15- Team Red Urchin: Rick and Chloe Corles, aboard (17’ Welsford Pathfinder)

“I have been a commercial diver for the past 35 years,cruising up and down B.C. s west coast in a powered vessel, exploring almost every mile of coastline underwater.
Back in 2006 I took a year off diving and a attended the Silva Bay Shipyard School. I learned new skills and fell in love with working with wood and of course boat building. After completing the course i started building a John Welsford Pathfinder. that was in 2007. Long story short Im 95 percent finished and am using the raid as a kick in the pants to finish the boat and start sailing. “

My boat is an almost completed John Welsford Pathfinder. Now that i am paying to register it in the Barefoot Raid, I will make sure it is 100 percent completed in time….

14-Team Fly: Steve Millar aboard Fly (F27 trimaran)

Steve grew up sailing the Salish Sea, in dinghies, keelboats and multihulls. A 2016 R2AK veteran, he lives in Courtenay and has sailed all over the Pacific. Just finishing up 3 months sailing the Sea of Cortez.

Fly is a 1996 F27 trimaran. Not a classic small open dinghy cruiser, but becoming a little bit classic plastic multihull, as the years go by. I’ll be using a crude yuloh for human power so that might compensate for some of the fine sailing qualities.

13-Team Skate: Brandon, Shannon, and Tayla Davis aboard Skate (15’ Davis Skiff)

Brandon Davis has competed three times in the race to Alaska with Team Turn Point Design. The first year he barely made it to the start line as he and his team were frantically finishing the boat the night before the race. Luckily everything held together for the crossing to Victoria where the team placed 4th. Only to have to withdraw a day into the second leg. The next year Team Turn Point Design regrouped and made it to Ketchikan in just over 5 days. Shannon Davis has been a sailor all her life and was first mate aboard their 50 foot trimaran for 5 years as they ran crewed sailing tours in the Salish Sea. They are hoping to share their passion for sailing these waters with their 9 year old daughter Tayla.

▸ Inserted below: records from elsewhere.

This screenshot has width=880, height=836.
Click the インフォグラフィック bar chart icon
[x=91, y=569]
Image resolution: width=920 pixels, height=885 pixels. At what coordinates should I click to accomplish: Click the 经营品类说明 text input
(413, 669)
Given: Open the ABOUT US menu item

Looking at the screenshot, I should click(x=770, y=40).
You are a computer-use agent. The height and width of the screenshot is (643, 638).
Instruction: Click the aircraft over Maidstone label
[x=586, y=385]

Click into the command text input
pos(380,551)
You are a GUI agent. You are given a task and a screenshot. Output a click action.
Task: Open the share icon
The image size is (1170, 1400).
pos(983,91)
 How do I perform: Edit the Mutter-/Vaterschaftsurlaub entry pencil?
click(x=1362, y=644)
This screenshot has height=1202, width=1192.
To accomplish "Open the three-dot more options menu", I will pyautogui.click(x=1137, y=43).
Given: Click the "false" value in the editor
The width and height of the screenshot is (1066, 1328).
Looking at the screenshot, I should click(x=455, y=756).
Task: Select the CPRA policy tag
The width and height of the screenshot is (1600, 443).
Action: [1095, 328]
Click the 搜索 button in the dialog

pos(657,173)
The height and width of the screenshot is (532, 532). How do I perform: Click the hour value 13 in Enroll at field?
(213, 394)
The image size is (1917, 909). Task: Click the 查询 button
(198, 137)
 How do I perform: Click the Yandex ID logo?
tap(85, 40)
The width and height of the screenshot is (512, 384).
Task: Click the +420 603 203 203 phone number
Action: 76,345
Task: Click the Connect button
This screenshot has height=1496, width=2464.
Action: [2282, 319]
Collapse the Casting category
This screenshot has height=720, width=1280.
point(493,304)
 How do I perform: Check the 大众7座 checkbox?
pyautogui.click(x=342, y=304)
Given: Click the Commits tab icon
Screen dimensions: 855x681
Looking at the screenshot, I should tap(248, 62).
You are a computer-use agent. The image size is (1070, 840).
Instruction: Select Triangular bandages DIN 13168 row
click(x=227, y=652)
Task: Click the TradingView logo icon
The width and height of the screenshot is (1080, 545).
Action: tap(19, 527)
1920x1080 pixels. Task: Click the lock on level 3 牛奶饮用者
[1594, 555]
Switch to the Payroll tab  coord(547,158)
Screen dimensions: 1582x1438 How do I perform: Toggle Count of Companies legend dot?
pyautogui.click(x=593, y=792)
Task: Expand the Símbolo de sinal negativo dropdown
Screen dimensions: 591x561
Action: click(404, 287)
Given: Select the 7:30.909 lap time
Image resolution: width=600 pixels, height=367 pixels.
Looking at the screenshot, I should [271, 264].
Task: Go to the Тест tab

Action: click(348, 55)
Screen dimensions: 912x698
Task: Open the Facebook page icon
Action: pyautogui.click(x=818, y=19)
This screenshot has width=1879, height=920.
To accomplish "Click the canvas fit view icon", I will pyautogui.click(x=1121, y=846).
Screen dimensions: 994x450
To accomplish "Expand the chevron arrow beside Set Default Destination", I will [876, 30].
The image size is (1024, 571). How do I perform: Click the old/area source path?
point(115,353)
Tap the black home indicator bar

Skate 15 is a smaller version of a Mini Transat race boat. It is meant to be an easy to build plywood boat kit that lets its owners play with some tech borrowed from the latest offshore monohulls- lightweight construction, extreme beam, broad planing sections aft, twin foils, rotating wing mast, and water ballast. Hidden inside the cabin is a spacious (for a little boat) double berth under the cockpit sole and a kids size v-berth up forward. The extreme beam makes it a comfortable boat to spend the night on at anchor or tied to a dock.

12- Team Hoping For Light Winds: Dave Achtemichuck aboard ( 19’ Angus Row Cruiser)

Dave’s experience as a sailor is limited to half-remembered tips from summer camps of his youth, so with that in mind it is probably a good idea that he is not bringing a sailboat. Apparently content to row the entire course, he’s secretly hoping to glean as much sailing and coastal exploration knowledge from the formidable collective experience of the rest of the rogues, so that he’ll be ready to join the sailing intelligentsia by the time his shoulders eventually give out.

The boat is a Colin Angus designed RowCruiser, 19′ long and propelled solely by a sliding-seat rowing rig. Considering the boat dimensions it has a sleeping cabin which is surprisingly roomy, and with plenty of dry storage is tailor-made for extended coastal adventuring. Dave has so far elected to not convert his RowCruiser with the available sailing kit plans, a decision he may or may not deeply regret following this raid.